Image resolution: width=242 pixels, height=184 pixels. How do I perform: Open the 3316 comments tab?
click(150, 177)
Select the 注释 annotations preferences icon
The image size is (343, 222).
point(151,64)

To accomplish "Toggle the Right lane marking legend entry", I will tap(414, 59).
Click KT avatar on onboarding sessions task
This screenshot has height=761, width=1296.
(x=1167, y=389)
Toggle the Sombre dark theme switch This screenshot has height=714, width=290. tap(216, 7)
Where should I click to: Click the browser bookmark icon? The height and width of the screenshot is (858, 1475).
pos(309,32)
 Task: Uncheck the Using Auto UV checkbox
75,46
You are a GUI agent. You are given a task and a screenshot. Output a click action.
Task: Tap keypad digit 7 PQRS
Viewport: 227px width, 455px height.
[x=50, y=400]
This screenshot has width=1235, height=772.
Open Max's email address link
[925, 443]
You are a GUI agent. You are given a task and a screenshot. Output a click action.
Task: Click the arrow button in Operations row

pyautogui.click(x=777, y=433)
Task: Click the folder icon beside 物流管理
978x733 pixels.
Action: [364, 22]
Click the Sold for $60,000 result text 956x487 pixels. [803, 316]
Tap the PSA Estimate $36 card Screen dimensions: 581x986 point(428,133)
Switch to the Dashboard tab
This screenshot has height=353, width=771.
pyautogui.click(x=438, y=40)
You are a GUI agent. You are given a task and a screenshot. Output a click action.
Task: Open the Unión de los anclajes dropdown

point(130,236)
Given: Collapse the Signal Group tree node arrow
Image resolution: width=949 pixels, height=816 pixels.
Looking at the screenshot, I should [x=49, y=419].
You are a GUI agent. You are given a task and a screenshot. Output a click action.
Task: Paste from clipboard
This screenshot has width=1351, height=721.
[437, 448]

◆ WHAT TO DO ◆
Reproduce the listing from the line with "This screenshot has width=1235, height=772." through the end of the listing, replacing "folder" with "directory" and leaving everything else unchanged.

◆ REPLY ◆
This screenshot has width=1235, height=772.
Open Max's email address link
[925, 443]
You are a GUI agent. You are given a task and a screenshot. Output a click action.
Task: Click the arrow button in Operations row

pyautogui.click(x=777, y=433)
Task: Click the directory icon beside 物流管理
978x733 pixels.
Action: [364, 22]
Click the Sold for $60,000 result text 956x487 pixels. [803, 316]
Tap the PSA Estimate $36 card Screen dimensions: 581x986 point(428,133)
Switch to the Dashboard tab
This screenshot has height=353, width=771.
pyautogui.click(x=438, y=40)
You are a GUI agent. You are given a task and a screenshot. Output a click action.
Task: Open the Unión de los anclajes dropdown

point(130,236)
Given: Collapse the Signal Group tree node arrow
Image resolution: width=949 pixels, height=816 pixels.
Looking at the screenshot, I should [x=49, y=419].
You are a GUI agent. You are given a task and a screenshot. Output a click action.
Task: Paste from clipboard
This screenshot has width=1351, height=721.
[437, 448]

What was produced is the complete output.